Your Life Has Value Beyond Measure: Disability and Poverty In the United States
This is a story about why it’s so important to get medical help, even if you can’t afford it. It is so hard to break the habit of ignoring our own pain because poverty won’t let us get help. Because we have to.
The number one killer in the US isn’t heart disease. It’s capitalism.
I have been permanently disabled and chronically ill since I was a child. I live with severe chronic pain and debilitating damage in my entire body. I am also on SSDI, which means that I am not allowed to earn more than $15k a year or I lose my disability insurance. This makes medical care unaffordable.
The combination of extreme, constant pain & the knowledge that healthcare is unattainable, leads to not getting help until it is too late. It is a trap that has taken countless lives. People who deserved to live but were told that healthcare was only for the privileged. Not us.
Because I couldn’t afford treatment, I didn’t try after the first huge medical bill. I ignored headaches, vision & hearing loss, & periodic paralysis. I crowdfunded a wheelchair. I tried my best to survive.
And then I fell in love with someone who forced me to get an eye exam.
I moved in with my girlfriend. She immediately noticed how massive the fonts on my pc are & asked if I had ever considered glasses. I hadn’t, because that involved going to the doctor and that was for rich people. She would not take no for an answer. So off to the doctor I went.
The first doctor I saw was alarmed at the amount of nerve damage in my eyes and referred me to a colleague.
The second doctor I saw was very alarmed at the massive amount of swelling in my eyes and brain, as well as nerve damage & asked how quickly I could get to a top neuro-ophthalmologist he knew.

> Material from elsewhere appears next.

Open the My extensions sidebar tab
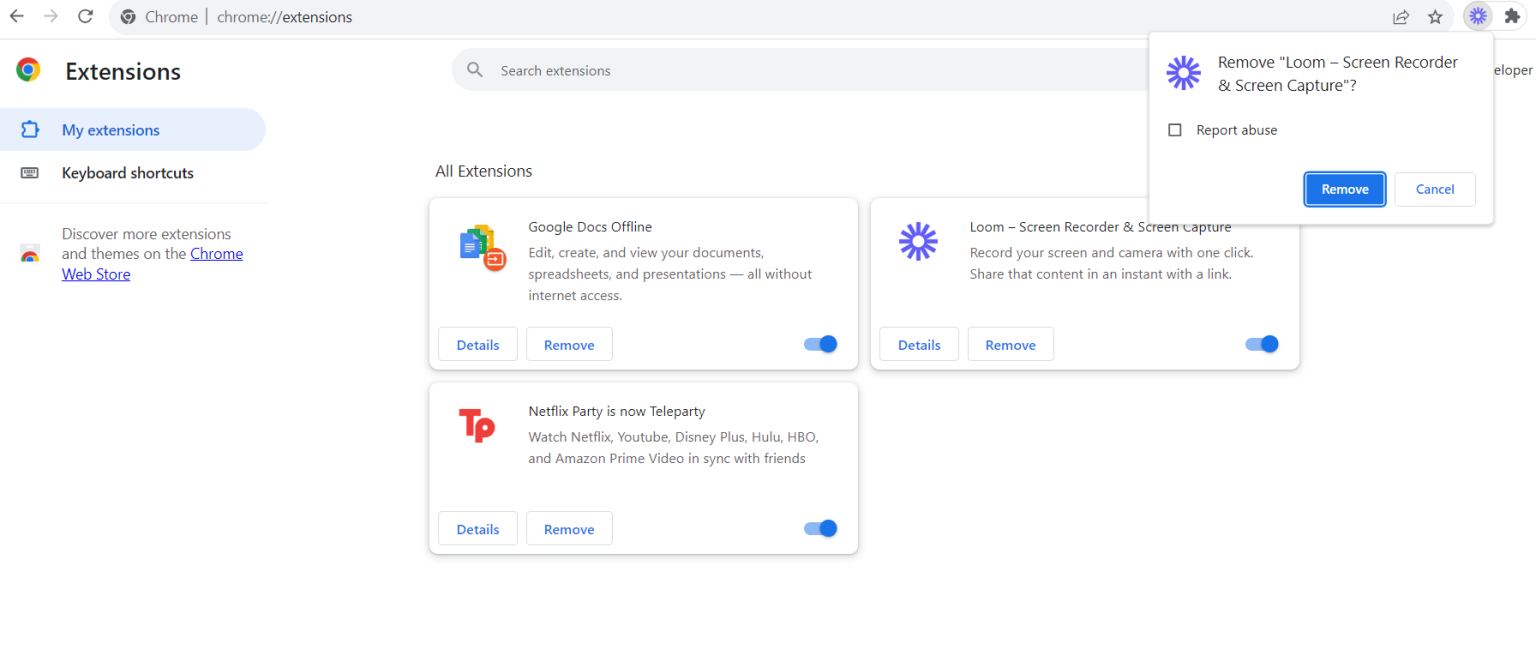This screenshot has width=1536, height=662. tap(110, 130)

I knew this would be expensive, but I was now being told that there was a very high risk for stroke, blindness, and/or death, so away we went. We were at the hospital for over 24 consecutive hours. My eyes were dilated twice because the dilation wore off before they could finish all the tests. So many tests.

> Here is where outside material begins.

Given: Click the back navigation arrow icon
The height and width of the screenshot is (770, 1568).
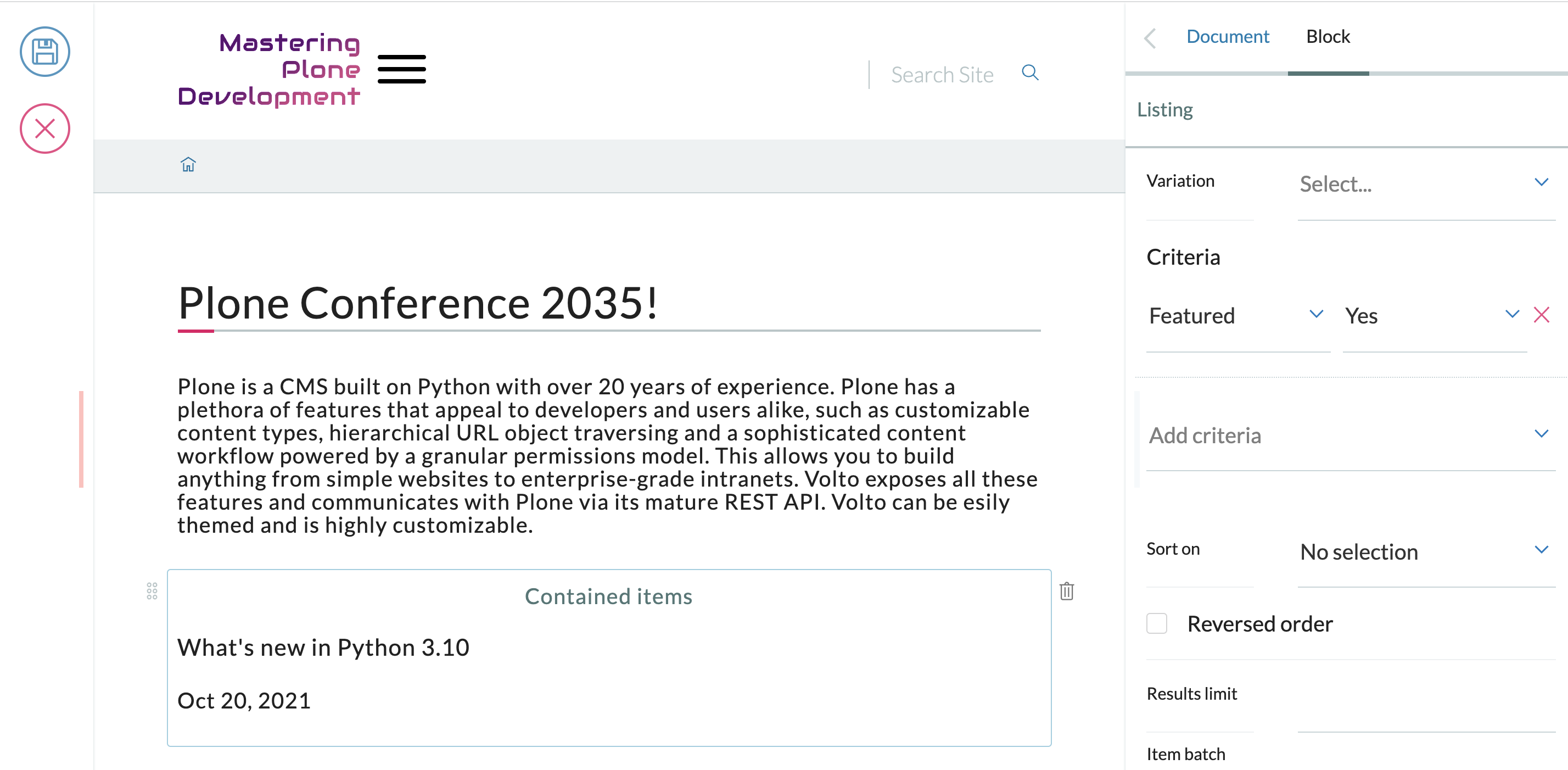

The neurology team discovered that I had over 4x the amount of pressure on my brain that a person is supposed to have, & they did their best to relieve it. The cause is still unknown. I have been prescribed medication to treat the condition, but the optic nerve damage is permanent. My eyesight will not improve.
The doctors say that if I had not gotten treatment when I did, I could have died. Without ongoing treatment, I am still at risk of dying. I have to be extremely diligent with my new medication to prevent this. Medicare refused to cover it so I had to pay out of pocket. 1 month of the generic version of the prescribed medicine costs $260. That is over 1/3 of my SSDI check.
I have several more medical follow-up apps & neurological procedures and all of this is mandatory for my survival but costs more money than I am legally allowed to earn. The US Government’s mandate to permanently tie disability status to income limits is killing disabled people.
Millions of people are living with the uncertainty of inadequate healthcare coupled with inescapable mandated poverty. Medical care shouldn’t be a privilege. It should be free. Instead, it’s denied to those who need it most & gatekept behind a paywall thousands of dollars high.